The book goes into describing what a Red Teaming is, providing various examples of what red teaming is... Well, not really. After reading the page and half explanation of what Red Teaming, all I can think is pentesting.

But...

Ok, then...

Chapter 2 (1.5 pages) talks about the typical engagements, which again are very similar to a pentest... However, in Chapter 3 (1.5 pages) he sets the record straight. He talks about the next gen red teaming. Yes! Finally! He talks about the electronic, social and physical aspects of the next gen red teaming.. Wait a minute... This next gen sounds kind of familiar... I mean, wow! Really next gen stuff here!
I love this part, it's mind blowing!

This is trully cutting-edge, next gen red teaming! Wow. I am speechless. How come none of us thought about this before!

Oh wait... Didn't we use this already 20 years ago? I must be confused...

Anyway, the book continues with cases and examples of "composite attacks", describing how to modify a pelican case to put a team member inside and pretending to be a FedEx guy walk into a building. Now, this is trully interesting. Really. I am smiling as I read this.

At this point I'm still looking for the 2 things I really wanted to read about: software-based analysis and software-based testing, and how to effectively build a Red Team.

Well, by chapter 5 he is trying to teach us how to model an adversary... But his tables are so small and the text is so illegible that, as much as my 20/20 vision allowed, I had to pass on this. No way to know how to model an adversary. However, I got to chapter 6 where he writes: bringing sofrware in...

Yes! Here it is! Half a page long....

Well, the secret here is that "software runs the world so we need to be mindful of this and that we need software to properly test software". Eureka!

Ok, moving on...

I'm still looking for how to effectively build a red team and red team porgram.

At this point you should realize, putting all the jokes aside, that this book doesn't deliver. It's very dissapointing. I'm very inclined to contact Syngress and ask them if this is a sample chapter, or just an intro... I mean, where is the content?

Anyway, judge for youself. Here's a link to the book.

Here's a presentation by the contributing editor that actually is the book + information you can use.

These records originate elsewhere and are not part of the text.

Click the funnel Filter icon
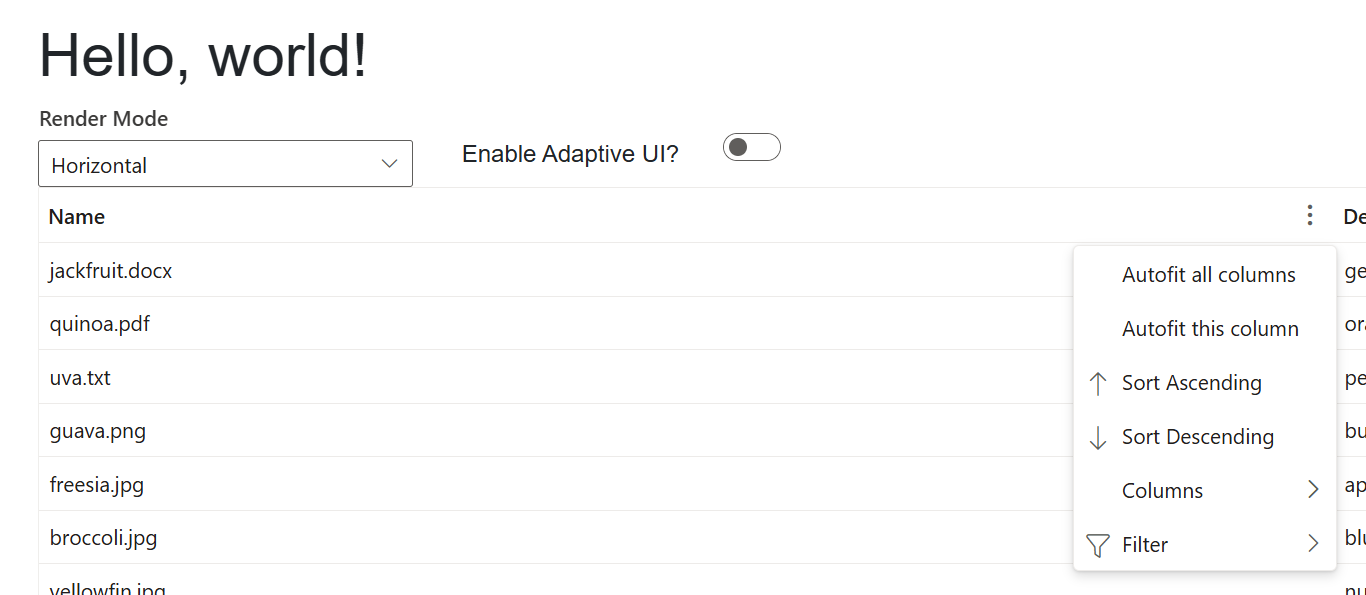The height and width of the screenshot is (595, 1366). click(x=1097, y=545)
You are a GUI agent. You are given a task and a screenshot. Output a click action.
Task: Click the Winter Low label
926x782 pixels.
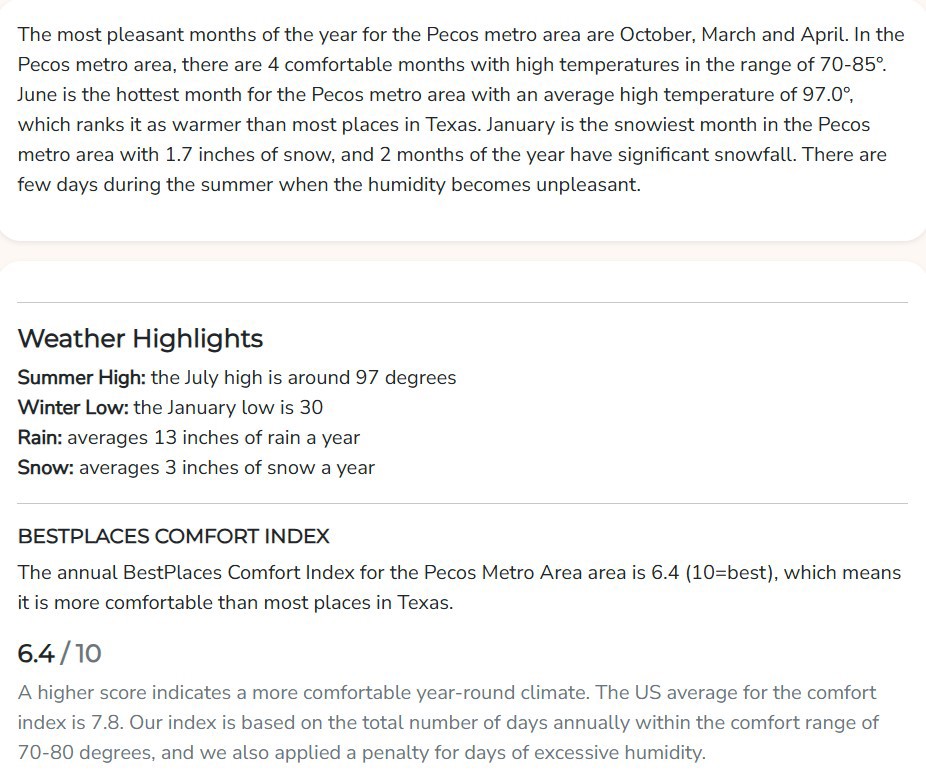[73, 408]
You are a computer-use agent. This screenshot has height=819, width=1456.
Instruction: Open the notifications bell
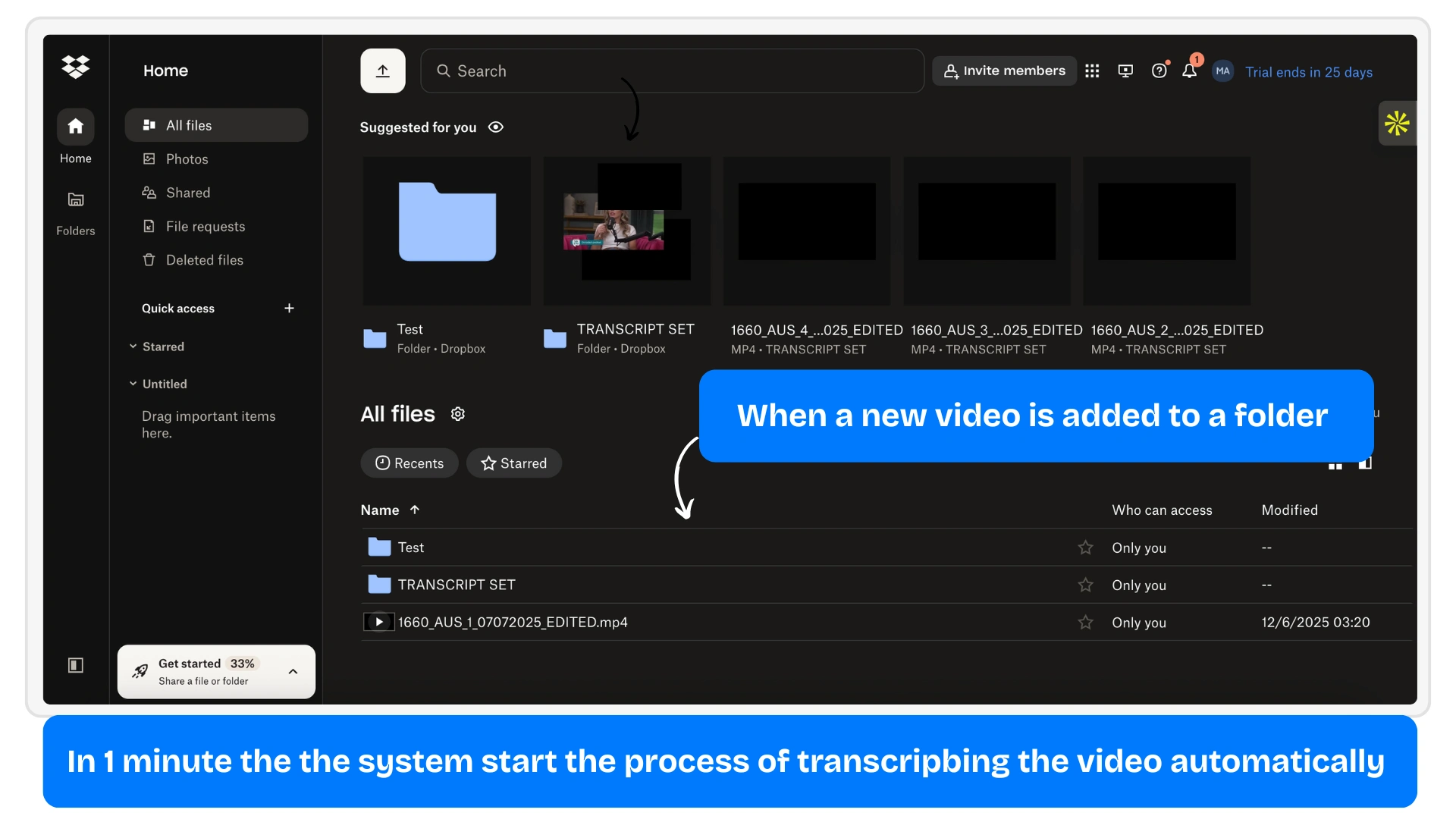coord(1189,71)
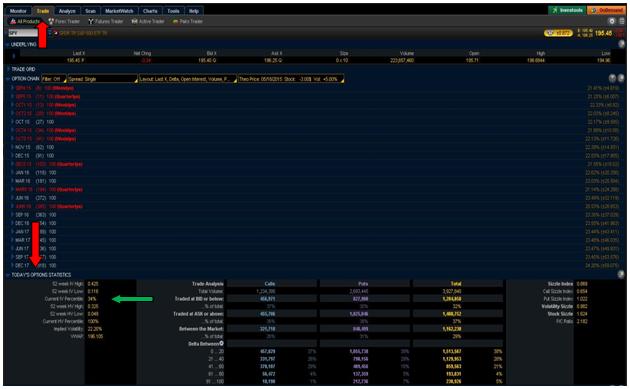Open the Filter: Off dropdown
Image resolution: width=630 pixels, height=389 pixels.
(54, 79)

Here's a more legible presentation by the same person


Review

Now a somewhat serious review.
The reason for this bad review is not because we wanted to make fun of this book. No. The book provides some value for complete newbies, in that it talks about red teaming.
We decided to write this review after reading how the book was presented. Supposedly for professionals in the industry, or for CISOs that need to know everything there is about Red Teaming.

Here, from Amazon:

Red Teaming is can be described as a type of wargaming.In private business, penetration testers audit and test organization security, often in a secretive setting. The entire point of the Red Team is to see how weak or otherwise the organization’s security posture is. This course is particularly suited to CISO’s and CTO’s that need to learn how to build a successful Red Team, as well as budding cyber security professionals who would like to learn more about the world of information security.

  • Teaches readers how to dentify systemic security issues based on the analysis of vulnerability and configuration data
  • Demonstrates the key differences between Red Teaming and Penetration Testing
  • Shows how to build a Red Team and how to identify different operational threat environments.

And then from net security:

The book is aimed at cyber security pros: it does not contain explanations about attack techniques - the author assumes you know about them already.

After reading it, the book really says nothing. Teaches very little things, and things that are not so next gen. And in 35 pages, doesn't even makes a compelling argument about the differences between pentesting and Red Teaming.

With a $40 tag, it's a waste of time.

The author talkes about all kinds of things in the introduction, but really goes into none of them. I'm suprised that Syngress allwed this book to be published.